Sat writing this review, I can’t tell you much about the monster
creature. I wasn’t told anything about it and was only given fleeting
glances of it as it rampaged past the main characters in their panic-stricken
frenzy and plot to escape. But you know, I didn’t miss that detail.
I found that I didn’t need it.
Cloverfield is a video-diary. If you momentarily set aside the far-fetched
melodramatic monster-terror storyline, this movie is just a guy with a
video camera recording a night with some friends. And that’s where
its strength lies. Cloverfield doesn’t pretend to be anything. Granted,
one could argue that there are cats with fewer lives than the core characters,
but even that strand is dealt satisfying closure. Best of all, after just
70 minutes, the film ends.
Where other titles have strung out sequences of computer generated effects
in efforts to draw further gasps of suspense-filled awe and terror in
audiences (failing more often than not, or at least struggling), Cloverfield
tells the story of its characters and ends.

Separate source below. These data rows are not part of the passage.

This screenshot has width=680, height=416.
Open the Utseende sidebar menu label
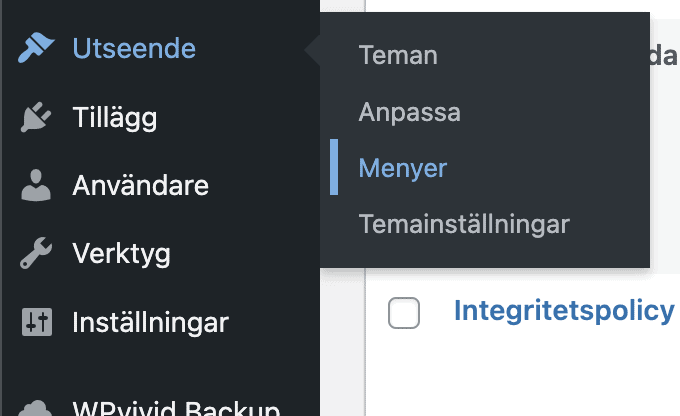(x=134, y=48)
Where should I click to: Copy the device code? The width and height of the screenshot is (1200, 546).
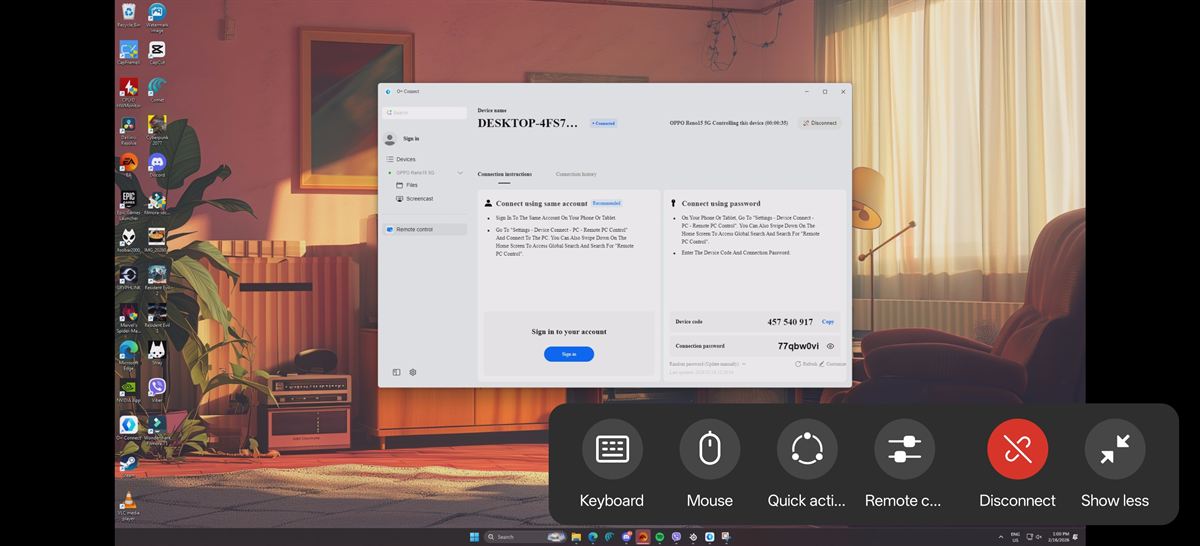pos(828,322)
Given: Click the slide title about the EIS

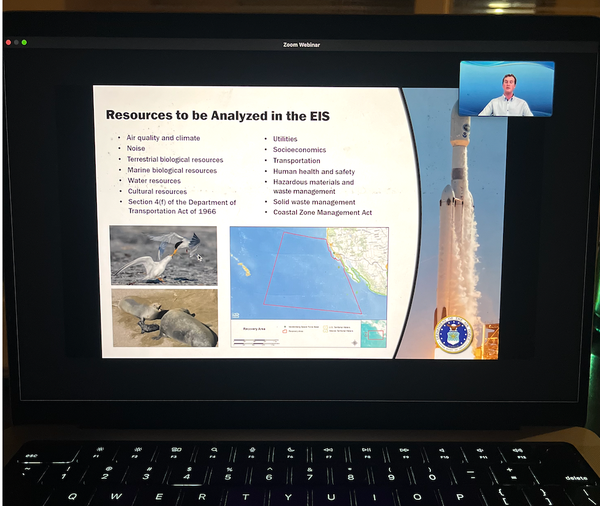Looking at the screenshot, I should pyautogui.click(x=218, y=115).
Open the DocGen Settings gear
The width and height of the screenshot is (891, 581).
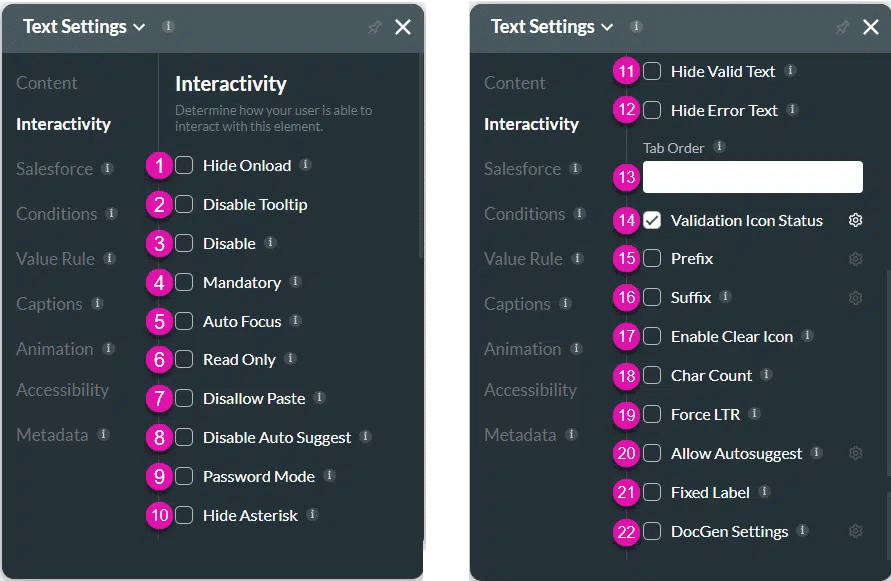(856, 531)
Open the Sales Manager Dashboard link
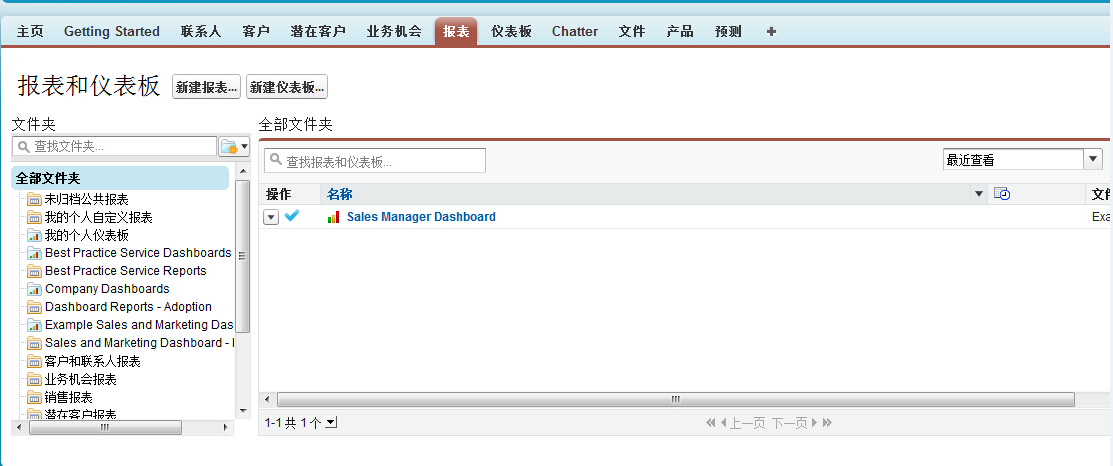 click(421, 217)
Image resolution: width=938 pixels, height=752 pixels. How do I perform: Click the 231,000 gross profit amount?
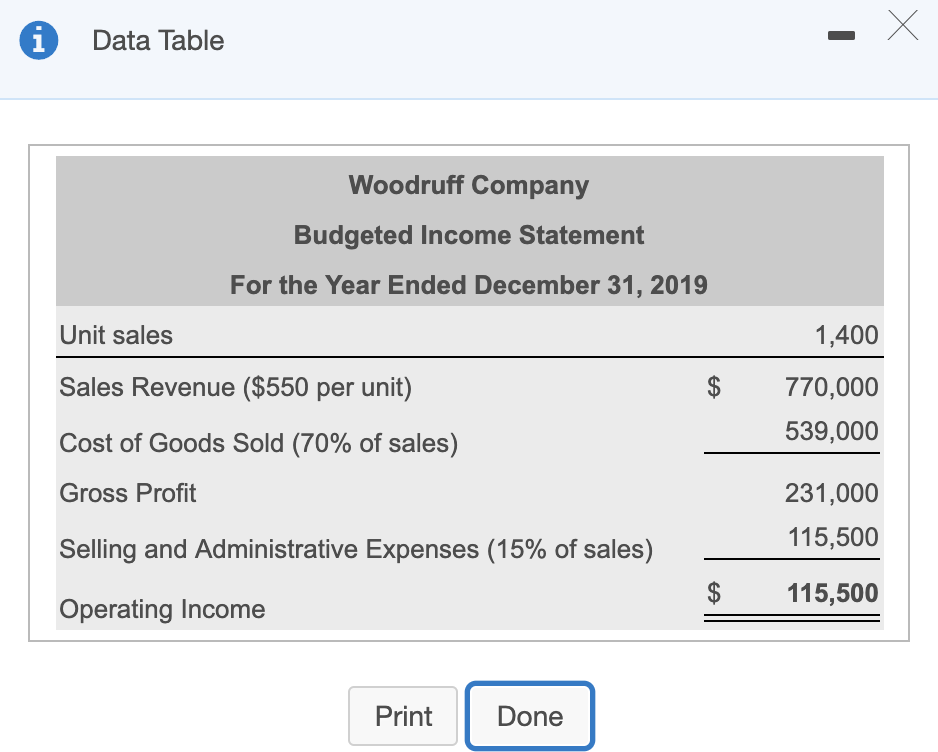(832, 493)
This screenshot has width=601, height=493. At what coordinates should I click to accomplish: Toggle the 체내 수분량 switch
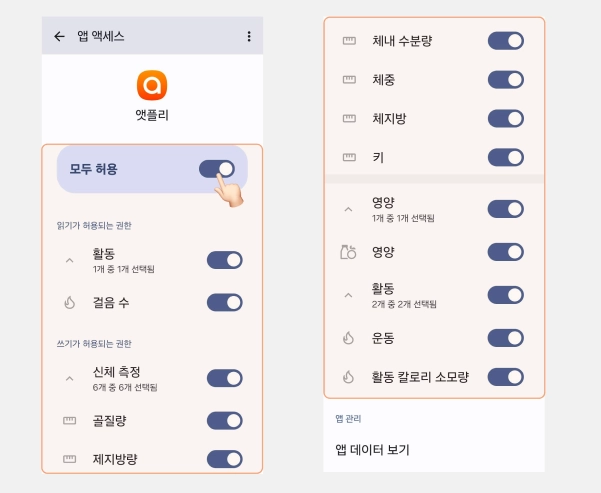(x=505, y=41)
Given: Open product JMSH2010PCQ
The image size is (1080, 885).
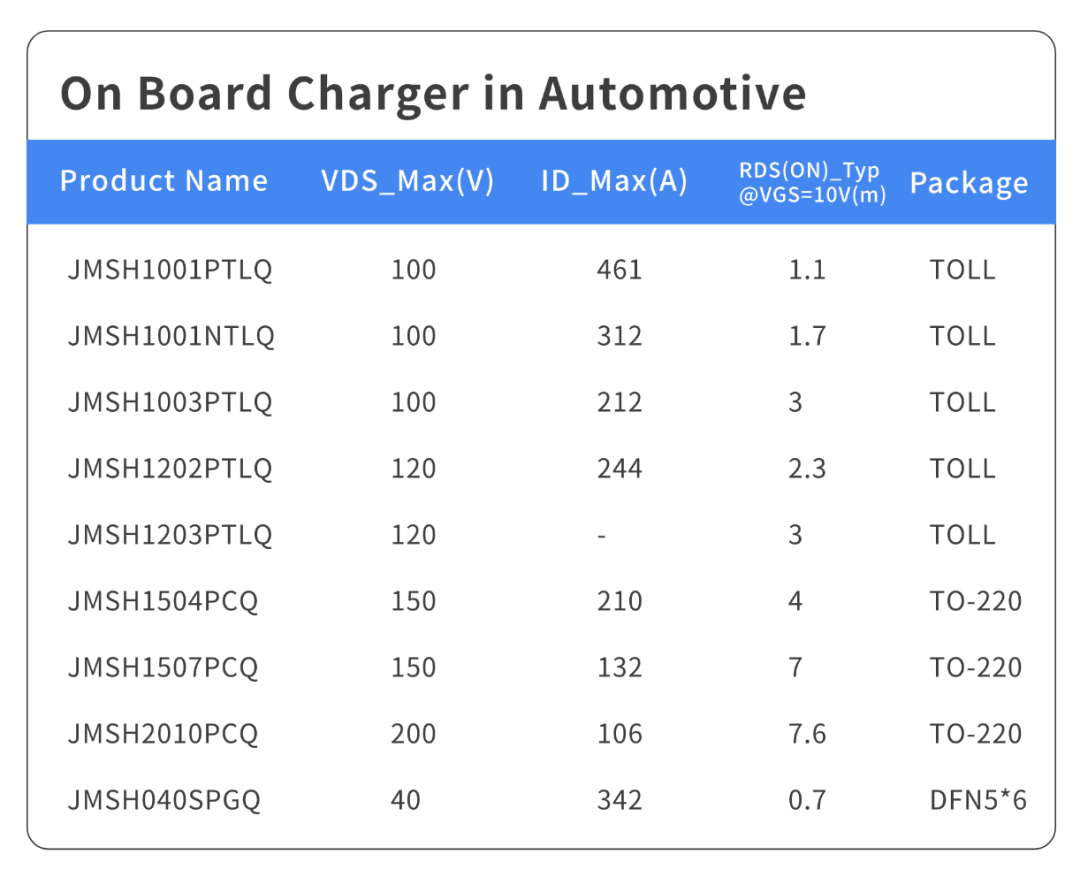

I was aware of some of the web-based hype that some natty marketeers attempted
to whip up around this time last year in anticipation of the film’s
release. Aware, but I’m too much of a cynic to have bothered either
listening or caring. Watching it in December ’08, ten months after
its cinematic release, I don’t feel I missed much at the time and
was able to watch the film as it stands, as it is: a well put-together,
cleverly written, superbly engineered piece of monster-movie.